Whether they are hamsters, parrots or iguanas, exotic pets have specific veterinary needs. Don’t get an exotic pet until you read this first.

If your exotic pet gets sick, do you know a vet who can help? By: pamas

What is an exotic pet? Good question.

In my experience, it’s anything but a dog or a cat. That leaves a lot of fantastic creatures that people keep in their homes in between the “dog” and “cat” label.

Veterinarians usually specialize in large or small animal medicine. Large means, well, large, like cows and horses. Throw in the other ruminants — and don’t forget the poultry. “Small animal medicine” means dogs and cats.


So what’s in between? The exotics.

Who sees the bird, the degu, the rabbit, the, ferret, the rat, the guinea pig, the iguana, the monitor, the canary, the Amazon, the, well … I think you know where this is going. Who sees these fascinating creatures? It’s a vet who is dedicated to becoming specialized in some or all of these critters and referring when necessary.

Exotic Pet Precautions

Birds (Avian Medicine)

Parakeet to canary to cockatoo to un-tamed macaw. It’s a big bird world out there, and we need to know their idiosyncratic needs. An African gray is not an Amazon is not a rosella. Avian medicine is a specialty. My respect to those veterinarians who are changing the world for our feathered friends.

Don’t Miss: What You Need to Know Before You Get a Parrot


There is no simple handbook for these guys. They are an extremely diverse category. Does your vet know everything she should about the iguana left in a dorm room for the summer? The monitor lizard who won’t eat? The snake who might be egg bound? The badly colored gecko?

Like I said, big world out there…

According to Dr. Shawn Messonnier, DVM, writing in Exotic Pets: A Veterinary Guide for Owners, you should ask yourself 4 questions before you get a reptile:

  1. Do I want a pet just to look at, or do I want to handle and socialize it?
  2. How much time can I devote to my pet?
  3. Can I afford proper medical care?
  4. Can I make or buy the correct habitat (home) for my reptile?
Gerbils, guinea pigs and ferrets — and most species, in fact — have distinct veterinary needs from one another.
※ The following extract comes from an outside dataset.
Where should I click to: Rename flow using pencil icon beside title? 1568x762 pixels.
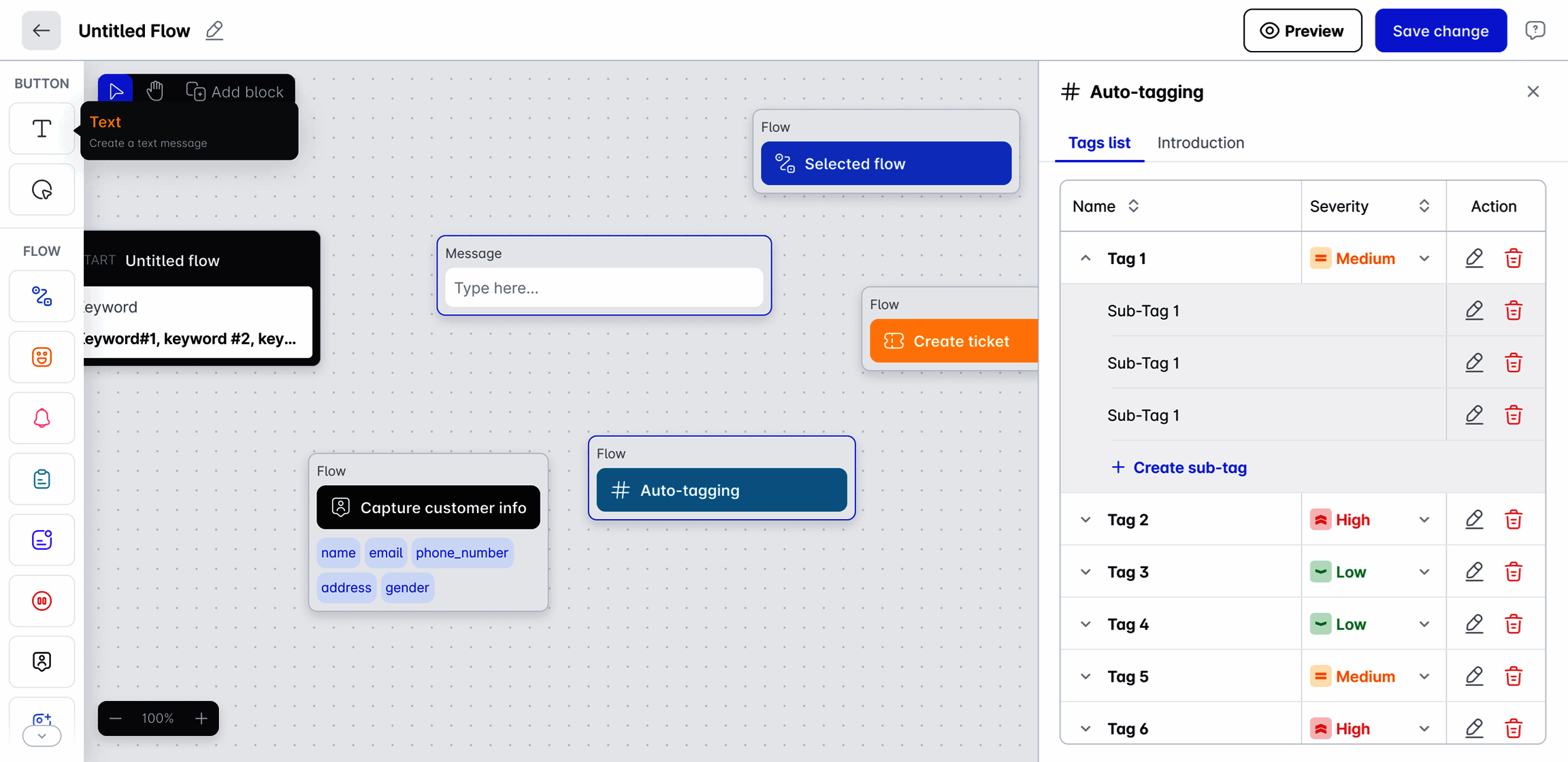[214, 31]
By: npobre

Amphibians and Chelonians

What about the African dwarf frog with a bad leg or the turtle that was found under the couch for several weeks? Oy.

Small Mammals

Is a rabbit like a ferret or a guinea pig? Or a chinchilla? No, it is not. If we treat them all as the same species, that’s not cool. All these guys are special. They require special treatment.

Pocket Pets

You’ve got your hamsters, your mice, your rats. Throw in the occasional degu. Don’t forget those gerbils. Do you treat them the same? No, you don’t.
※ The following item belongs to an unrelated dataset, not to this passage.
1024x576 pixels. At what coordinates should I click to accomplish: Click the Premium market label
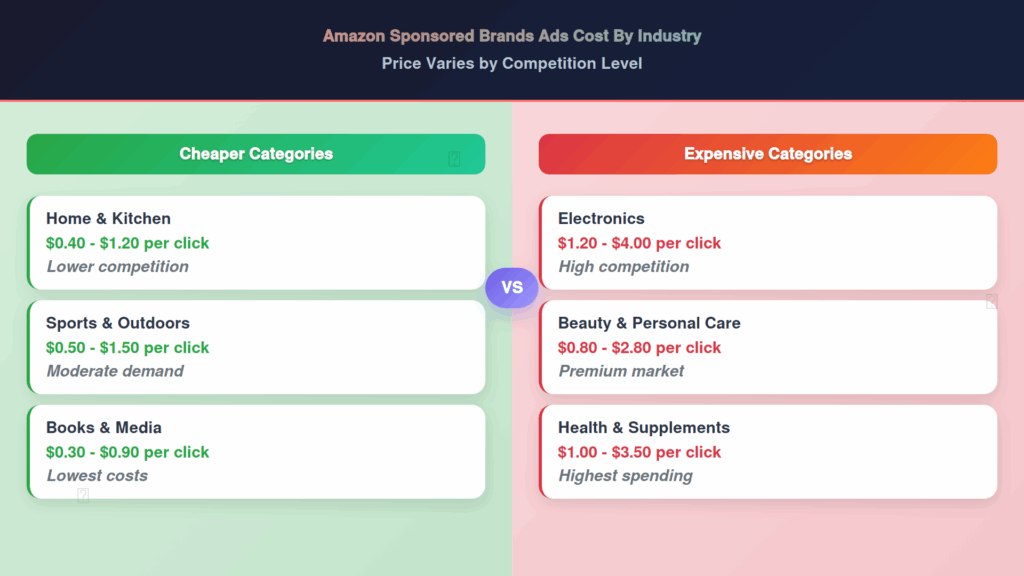(621, 371)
What’s a degu, you ask? Check out this video of a particularly affectionate one:

Animals Who Are Not Easy to Fit Into a Category

The micro pigs, the sugar gliders. The occasional squirrel or pet skunk or — well, let’s not go down this road of crazies. Ask me to take out the canines of a monkey? I don’t think so.
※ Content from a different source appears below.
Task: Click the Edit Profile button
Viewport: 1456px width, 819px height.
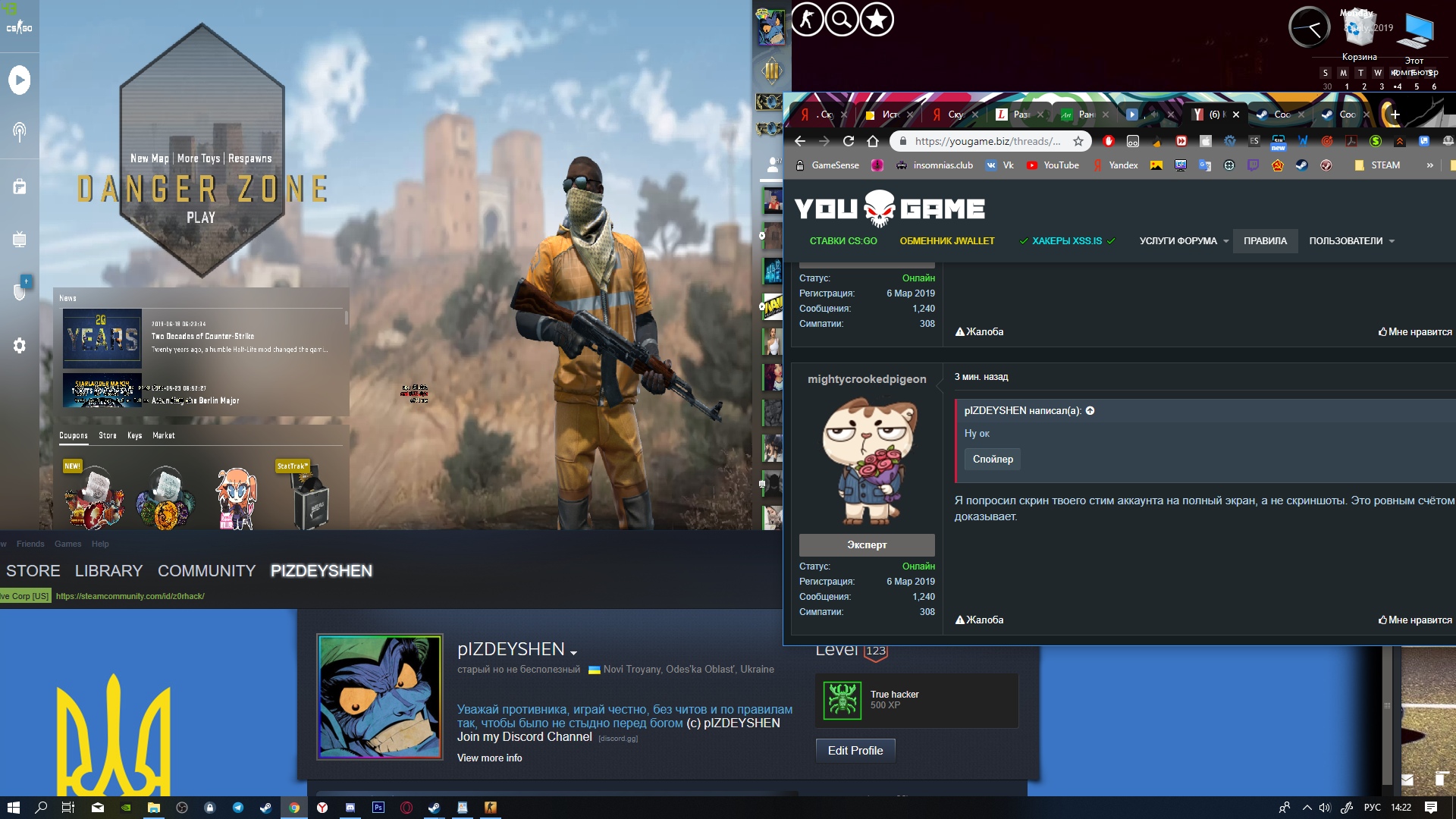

Perhaps in a later article I’ll discuss how hard it is to diagnose, anesthetize, do surgery, etc. on these guys, but I think I’ve made my point today — treating these guys is not easy.

“Veterinary care for birds and exotic pets has gotten quite specialized in the last few decades,” says Dr. Douglas E. Knueven, DVM, adding that “many veterinarians … refuse to treat these unusual pets altogether.”

Do Your Homework

Don’t let your kid get a hedgehog for her bedroom and don’t buy the snake that your son is supposed to take care of if you can’t back them up with support. Don’t keep the bird in the cage for 10 years without changing anything but the water.

We are responsible for these creatures who may not belong in a suburban bedroom or a garage. Or a dorm room. Or in a hutch. Or in a cage. We must take responsibility. We must do the right thing.

My heart breaks when an exotic pet comes in because the caretaker neglected to research its needs. Before you give the green light on buying an exotic pet for your household, think of the requirements that must be met to give these animals a good life in your home.